The Ontario government said LCBO will remain a “public asset” and will continue to operate as a wholesaler and a retailer. It noted that a “full complement of beverages” such as vodka, gin and whisky will continue to be sold “exclusively” through the LCBO.

The beginning of the end of alcohol monopolies?

There are signs the historic alcohol monopoly systems that were established in a number of countries are changing,

In recent months, there have been changes announced to how some Nordic state-run monopolies operate, with both Sweden and Finland relaxing laws.

Last month, the Finnish parliament voted to raise the maximum alcohol content limit for drinks sold in supermarkets from 5.5% to 8% abv. That law came into effect on 10 June.

In a similar move, the Swedish government in June announced plans to allow the sale of “artisanally” produced alcoholic beverages in small quantities at the point of source.
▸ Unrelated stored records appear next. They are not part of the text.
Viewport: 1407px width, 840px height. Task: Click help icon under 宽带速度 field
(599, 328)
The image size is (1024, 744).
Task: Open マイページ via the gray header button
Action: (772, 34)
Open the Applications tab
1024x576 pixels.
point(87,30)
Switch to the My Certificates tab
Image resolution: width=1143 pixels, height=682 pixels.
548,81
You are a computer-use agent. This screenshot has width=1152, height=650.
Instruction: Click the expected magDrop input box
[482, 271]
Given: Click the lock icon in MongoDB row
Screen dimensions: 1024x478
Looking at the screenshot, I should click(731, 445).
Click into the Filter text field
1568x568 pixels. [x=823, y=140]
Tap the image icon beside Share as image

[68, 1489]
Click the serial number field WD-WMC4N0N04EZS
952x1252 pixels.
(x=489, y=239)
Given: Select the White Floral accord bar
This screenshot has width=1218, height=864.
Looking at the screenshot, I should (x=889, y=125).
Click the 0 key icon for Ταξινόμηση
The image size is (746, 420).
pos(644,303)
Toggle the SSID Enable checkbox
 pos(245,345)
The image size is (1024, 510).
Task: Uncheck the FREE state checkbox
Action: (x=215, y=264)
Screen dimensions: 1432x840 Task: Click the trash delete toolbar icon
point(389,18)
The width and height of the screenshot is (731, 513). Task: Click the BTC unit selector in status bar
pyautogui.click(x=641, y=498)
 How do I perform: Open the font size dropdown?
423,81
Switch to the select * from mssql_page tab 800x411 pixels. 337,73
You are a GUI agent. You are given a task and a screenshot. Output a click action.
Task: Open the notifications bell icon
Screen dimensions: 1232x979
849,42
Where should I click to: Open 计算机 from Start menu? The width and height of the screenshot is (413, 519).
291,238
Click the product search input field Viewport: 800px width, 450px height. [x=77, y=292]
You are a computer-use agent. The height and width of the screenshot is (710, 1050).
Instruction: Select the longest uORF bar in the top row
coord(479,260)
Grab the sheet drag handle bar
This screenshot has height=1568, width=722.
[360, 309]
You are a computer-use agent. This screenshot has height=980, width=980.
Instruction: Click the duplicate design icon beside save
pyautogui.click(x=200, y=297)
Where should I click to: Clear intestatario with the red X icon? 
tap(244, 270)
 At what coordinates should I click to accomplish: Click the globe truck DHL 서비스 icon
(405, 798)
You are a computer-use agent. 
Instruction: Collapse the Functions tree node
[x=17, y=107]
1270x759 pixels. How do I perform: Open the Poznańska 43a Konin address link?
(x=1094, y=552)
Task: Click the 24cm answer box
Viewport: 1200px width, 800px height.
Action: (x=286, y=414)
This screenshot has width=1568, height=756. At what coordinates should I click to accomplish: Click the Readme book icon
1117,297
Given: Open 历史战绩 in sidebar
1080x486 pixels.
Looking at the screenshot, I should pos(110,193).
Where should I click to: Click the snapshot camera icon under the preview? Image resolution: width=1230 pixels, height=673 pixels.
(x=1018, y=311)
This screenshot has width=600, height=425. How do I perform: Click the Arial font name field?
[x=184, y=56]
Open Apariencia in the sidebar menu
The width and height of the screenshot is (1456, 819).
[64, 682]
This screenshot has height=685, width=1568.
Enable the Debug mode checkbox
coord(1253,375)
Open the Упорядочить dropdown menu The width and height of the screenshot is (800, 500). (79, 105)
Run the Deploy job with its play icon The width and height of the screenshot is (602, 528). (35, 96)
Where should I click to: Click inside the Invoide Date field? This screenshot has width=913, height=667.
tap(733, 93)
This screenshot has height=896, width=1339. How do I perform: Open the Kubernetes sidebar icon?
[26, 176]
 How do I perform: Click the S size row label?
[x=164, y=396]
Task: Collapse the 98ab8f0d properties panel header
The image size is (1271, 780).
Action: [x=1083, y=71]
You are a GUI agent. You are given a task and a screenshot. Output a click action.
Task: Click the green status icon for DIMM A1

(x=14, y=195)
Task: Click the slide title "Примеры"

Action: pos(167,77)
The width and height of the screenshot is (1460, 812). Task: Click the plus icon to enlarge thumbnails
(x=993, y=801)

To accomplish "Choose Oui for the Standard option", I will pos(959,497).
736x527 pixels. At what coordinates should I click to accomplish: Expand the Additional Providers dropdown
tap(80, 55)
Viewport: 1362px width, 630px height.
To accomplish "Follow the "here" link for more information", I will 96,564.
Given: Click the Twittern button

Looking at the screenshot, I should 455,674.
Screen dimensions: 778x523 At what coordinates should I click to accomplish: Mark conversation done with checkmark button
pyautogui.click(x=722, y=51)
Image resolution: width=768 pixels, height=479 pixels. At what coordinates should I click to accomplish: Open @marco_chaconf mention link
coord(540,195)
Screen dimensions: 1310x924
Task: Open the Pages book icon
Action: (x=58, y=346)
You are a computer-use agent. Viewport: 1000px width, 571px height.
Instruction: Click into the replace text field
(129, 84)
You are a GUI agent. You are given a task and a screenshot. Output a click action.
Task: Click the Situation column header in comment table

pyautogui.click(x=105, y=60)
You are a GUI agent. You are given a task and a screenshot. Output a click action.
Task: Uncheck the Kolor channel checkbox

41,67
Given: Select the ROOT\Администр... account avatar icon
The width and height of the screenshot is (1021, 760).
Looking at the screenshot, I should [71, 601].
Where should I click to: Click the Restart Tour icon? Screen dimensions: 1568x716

Currently, state-owned retailer Systembolaget handles all sales of alcohol above 3.5% abv.

“What a fully modernised alcohol retail system in Ontario looks like in the future is something that remains to be seen,” Spirits Canada CEO Bricker says.

“But a system that continues to promote the responsible and moderate consumption of alcohol, increases business investment, economic contribution, economic competitiveness, reduction of red tape and taxes, and the collaboration between public and private sector should be considerations.”